452.擦れ違う運命の行方 ***SIDE公爵
バルシュミューデ公爵家が処罰に猶予を設けたのは、相手が子供だったこと。加えてアマーリアへの気遣いもあった。優しい友人が心を痛めないよう、立ち直る時間を与える。だからヘルダー伯爵家を含む三つの家は、相応の反省を見せるように、と。
公爵家がここまで譲歩した対応を見せた事例は少ない。それをヘルダー伯爵は間違った方向へ解釈した。当家は特別で許されたのだと。ティール侯爵家も許され、問題を起こした次男がケンプフェルト公爵家に滞在している。
シラー男爵家は賠償を申し出たらしいが、バルツァー子爵家は何もしていない。ならば、特に動く必要はない。その愚かな判断は、王家を始めとする貴族の監視の目に留まった。もちろん、悪い意味で。

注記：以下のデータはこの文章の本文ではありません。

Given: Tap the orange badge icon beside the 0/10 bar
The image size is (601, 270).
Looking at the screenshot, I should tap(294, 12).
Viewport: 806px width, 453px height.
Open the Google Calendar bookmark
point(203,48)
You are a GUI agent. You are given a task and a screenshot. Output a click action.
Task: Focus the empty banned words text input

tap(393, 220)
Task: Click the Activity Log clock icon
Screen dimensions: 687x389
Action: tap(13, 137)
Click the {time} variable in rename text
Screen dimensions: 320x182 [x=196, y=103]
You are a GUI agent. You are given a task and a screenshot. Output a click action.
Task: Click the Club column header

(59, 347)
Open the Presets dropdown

「当家はバルシュミューデ公爵夫人の判断を支持する。そう伝えろ」
観戦を楽しんだ夜、執務室の灯りは煌々と灯されていた。報告書を差し出すベルントは、僅かに表情を動かした。同情に近い色だろうか。逆にフランクは一切感情を見せなかった。
「かしこまりました、旦那様。奥様へのご報告は……」
「不要だ」
これは公爵家当主として、俺が下す判断だ。アマーリアは一切知らなくていい。気に病むような要素は、彼女に似合わない。
「承知いたしました。お任せいたします」
短い承諾の言葉が変更される。それは「承知したが後は知らないぞ」と匂わせるフランクのやり方だ。二つの公爵家とほぼ付き合いのなかった先代ならともかく、当代は夫人同士の距離が近い。彼女らの口から洩れて耳に入った際、アマーリアへの対応は俺に丸投げ……そういう意味だった。
「構わん」
ヘルダー伯爵家が貴族名鑑から消える日が近かった。今日顔を合わせた二つの家も、現状を正しく理解したなら口を噤む。伯爵夫人には気の毒だが、確か実家が子爵家だったな。戻れるよう、口利きくらいはするか。

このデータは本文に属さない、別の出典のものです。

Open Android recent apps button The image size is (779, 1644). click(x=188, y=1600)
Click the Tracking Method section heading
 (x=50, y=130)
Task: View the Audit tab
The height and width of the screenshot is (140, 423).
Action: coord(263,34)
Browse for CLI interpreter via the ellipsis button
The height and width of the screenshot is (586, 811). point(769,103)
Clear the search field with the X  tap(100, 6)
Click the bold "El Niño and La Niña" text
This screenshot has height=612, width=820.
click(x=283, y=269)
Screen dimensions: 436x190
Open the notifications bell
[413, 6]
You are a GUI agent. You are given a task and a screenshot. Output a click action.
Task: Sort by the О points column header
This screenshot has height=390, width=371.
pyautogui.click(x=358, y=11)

さらさらと書面に認めた内容を確認し、フランクが封をした。その上から封蝋を押して、宛先をヘルダー伯爵夫人とする。親展と同じで、夫人以外が開封すれば罰を受ける。確実に夫人へ手渡しするよう命じ、椅子に寄り掛かった。
「留守の間に届いた手紙でございます」
家令が並べた三通のうち、一通が目を引く。鮮やかな緑の封蝋に施された、バルシュミューデ公爵家の紋章……まるで知っていたように手紙を寄越す夫人に、苦笑いが浮かぶ。ナイフで上部を切り、便せんに目を通した。

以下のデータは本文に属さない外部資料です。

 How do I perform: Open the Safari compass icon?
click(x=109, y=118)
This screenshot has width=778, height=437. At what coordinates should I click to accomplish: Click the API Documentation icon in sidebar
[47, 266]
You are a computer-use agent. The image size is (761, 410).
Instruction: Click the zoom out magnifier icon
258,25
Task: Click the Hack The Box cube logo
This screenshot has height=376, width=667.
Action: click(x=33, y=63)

公式通知にも使われる、透かしの入った上質な紙の縁を指でなぞる。どんなに柔らかく上品に記載しても、ヘルダー伯爵家が没落する未来は変わらない。入れ替わりに発送された封書が、その運命を後押しするだろう。
ヘルダー伯爵夫人が二人の息子を連れて離縁するのが先か、バルシュミューデ公爵夫人が手を打つ方が早いか。結果の見えたゲームに興味はなかった。執務室を出て、足早に寝室へ向かう。後ろでフランクが灯りを落とす気配を感じた。